Os deputados receberam com críticas a segunda fase da reforma tributária, enviada pessoalmente à Câmara pelo ministro da Economia, Paulo Guedes, na última sexta-feira, 25. Até as bancadas favoráveis a mudanças no sistema pretendem apresentar sugestões para alterar pontos que vão desde a faixa de isenção do Imposto de Renda Pessoa Física (IRPF) até a alíquota definida para a taxação de lucros e dividendos.

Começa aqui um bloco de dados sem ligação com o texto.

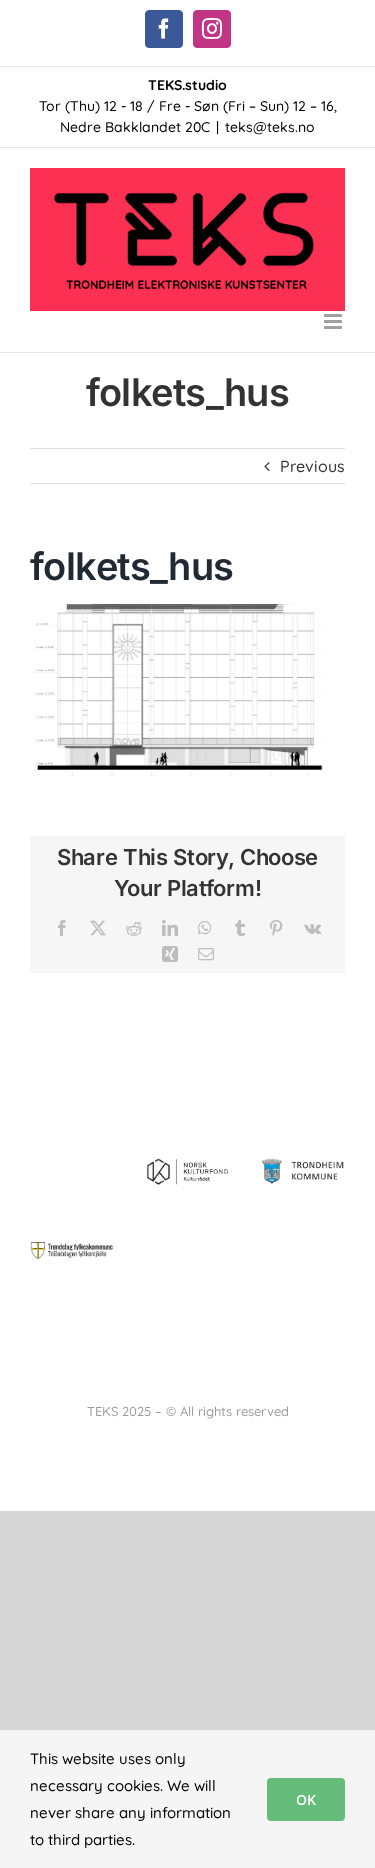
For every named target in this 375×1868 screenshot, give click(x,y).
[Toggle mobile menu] (334, 321)
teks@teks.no (270, 127)
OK (306, 1799)
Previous (312, 466)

Alguns parlamentares vão além e defendem a redação de um texto alternativo. Lideranças do Cidadania e do PSDB na Câmara estudam apresentar uma contraproposta ao relator, deputado Celso Sabino (PSDB-PA). A ideia, entretanto, ainda está em fase inicial. O texto do governo está sendo analisado por técnicos, que devem avaliar o que é viável propor de diferente, afirma o líder do Cidadania na Casa, Alex Manente (SP).
“Estamos trabalhando nisso [contraproposta], vendo o que é possível aprimorar”, reforça o líder do PSDB na Câmara, Rodrigo de Castro (MG). A ideia, segundo ele, é propor um texto que seja capaz de gerar mais apoio entre os deputados. “Ainda está em fase muito inicial, com avaliação de técnicos, mas, se for o caso de uma contraproposta, queremos que outras bancadas também participem”, afirma.

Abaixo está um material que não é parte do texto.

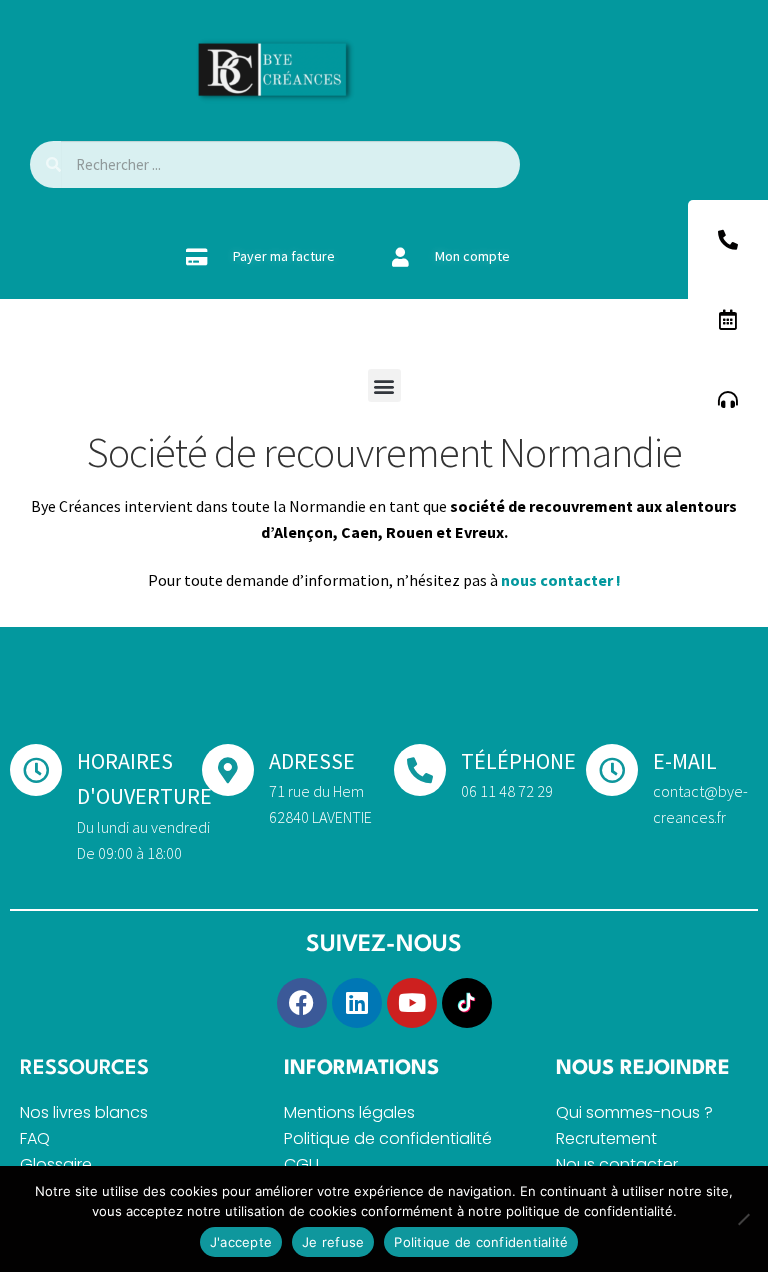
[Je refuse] (743, 1219)
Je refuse (333, 1242)
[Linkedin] (357, 1003)
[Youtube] (412, 1003)
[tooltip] (728, 240)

Com ou sem texto alternativo, o projeto deve receber dezenas de sugestões de mudanças por emendas. A versão atual não é a ideal nem para a direita, nem para a esquerda, apesar de ser, em tese, mais simples de ser aprovada do que as Propostas de Emenda à Constituição (PECs) antes em discussão – PECs precisam de apoio de três quintos do Congresso para serem aprovadas, enquanto projetos de lei exigem maioria simples.
Em relação ao texto apresentado sexta-feira, o ponto de insatisfação mais comentado entre os deputados, que já é antecipado como assunto de emendas de diversos partidos, é a taxação de 20% sobre lucros e dividendos. O governo propôs a cobrança, hoje inexistente, como contrapartida às medidas que vão diminuir a arrecadação: atualização da tabela do IRPF e redução do IR de pessoas jurídicas.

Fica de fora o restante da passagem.